USTIN—Today in the Texas State Capitol, a coalition of Texas Legislators, local business leaders, and policy leaders met to discuss economist Dr. Art Laffer’s proposal for Texas to considerably reduce the Margins Tax when Congress closes the online sales tax loophole. This loophole allows out-of-state and online retailers to have a competitive advantage over local businesses. Laffer’s study provides an outline for Texas to reduce the unpopular Margins Tax and restore basic free market principles with e-fairness.

The supplement shows how federal passage of e-fairness legislation would allow policymakers in Austin to reduce the Margins Tax by at least 60 percent, which would create an additional 139,000 jobs and increase gross state product by $73 billion over the next decade. Businesses of all size across Texas share the priority of reducing or eliminating the Margins Tax.

“Last session, the legislature worked hard to strengthen Texas’ economy by creating a positive business climate that encourages job creation and growth and investment,” said Rep. Cecil Bell, Jr. “By permanently exempting businesses with gross revenues of $1 million or less from paying the Margins Tax, the tax is simpler and fairer.

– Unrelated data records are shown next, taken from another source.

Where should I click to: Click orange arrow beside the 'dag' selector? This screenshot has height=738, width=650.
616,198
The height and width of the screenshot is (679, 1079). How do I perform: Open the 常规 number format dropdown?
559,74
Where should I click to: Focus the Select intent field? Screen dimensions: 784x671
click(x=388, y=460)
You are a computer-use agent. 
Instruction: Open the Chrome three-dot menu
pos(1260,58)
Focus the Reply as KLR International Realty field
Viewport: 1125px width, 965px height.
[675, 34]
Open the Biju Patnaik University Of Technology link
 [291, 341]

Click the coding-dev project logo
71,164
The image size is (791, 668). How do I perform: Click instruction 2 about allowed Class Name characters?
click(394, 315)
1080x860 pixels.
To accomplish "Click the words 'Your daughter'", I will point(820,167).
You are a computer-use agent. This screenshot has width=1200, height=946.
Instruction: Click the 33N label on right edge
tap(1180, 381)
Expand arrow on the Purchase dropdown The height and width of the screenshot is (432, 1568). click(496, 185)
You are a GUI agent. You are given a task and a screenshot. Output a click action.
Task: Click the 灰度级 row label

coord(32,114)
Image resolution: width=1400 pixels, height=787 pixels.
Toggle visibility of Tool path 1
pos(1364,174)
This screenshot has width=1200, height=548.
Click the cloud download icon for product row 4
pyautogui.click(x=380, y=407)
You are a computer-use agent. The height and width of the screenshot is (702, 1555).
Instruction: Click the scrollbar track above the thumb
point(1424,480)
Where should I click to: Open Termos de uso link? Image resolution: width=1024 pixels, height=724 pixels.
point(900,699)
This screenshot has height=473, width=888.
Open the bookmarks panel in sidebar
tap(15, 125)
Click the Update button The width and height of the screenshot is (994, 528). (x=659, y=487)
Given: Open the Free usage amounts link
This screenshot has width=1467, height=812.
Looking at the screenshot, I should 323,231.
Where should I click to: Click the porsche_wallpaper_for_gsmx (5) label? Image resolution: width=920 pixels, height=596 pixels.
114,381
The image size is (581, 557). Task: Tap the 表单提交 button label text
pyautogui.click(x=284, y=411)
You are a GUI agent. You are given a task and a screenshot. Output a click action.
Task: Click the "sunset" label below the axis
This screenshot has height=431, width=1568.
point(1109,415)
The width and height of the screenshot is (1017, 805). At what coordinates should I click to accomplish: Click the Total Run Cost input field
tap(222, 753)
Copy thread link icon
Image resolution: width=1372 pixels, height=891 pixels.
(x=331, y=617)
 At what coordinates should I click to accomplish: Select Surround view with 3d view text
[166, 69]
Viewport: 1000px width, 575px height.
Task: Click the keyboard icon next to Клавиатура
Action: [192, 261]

However, I have said all along we should continue to look toward enduring solutions to the numerous problems that have plagued the tax since its existence. It is time we bring true sales tax equality to all Texas retailers.”

Existing policy gives online-only retailers preferential treatment with the tax code, as online-only retailers are subsidized due to a Supreme Court decision from the last century despite the fact that both retailers sell the same product. Congress is currently working to implement legislation that closes this loophole, restoring states’ rights and protecting small businesses. Legislation known as the Marketplace Fairness Act has already passed the U.S. Senate overwhelmingly. The legislation is cosponsored in the U.S. House of Representatives by Representatives Joe Barton, Mike Conaway and Ted Poe. And conservative leader and U.S. House Member Jason Chaffetz of Utah is working on improvements to the Senate-passed legislation that could pass the Congress this year.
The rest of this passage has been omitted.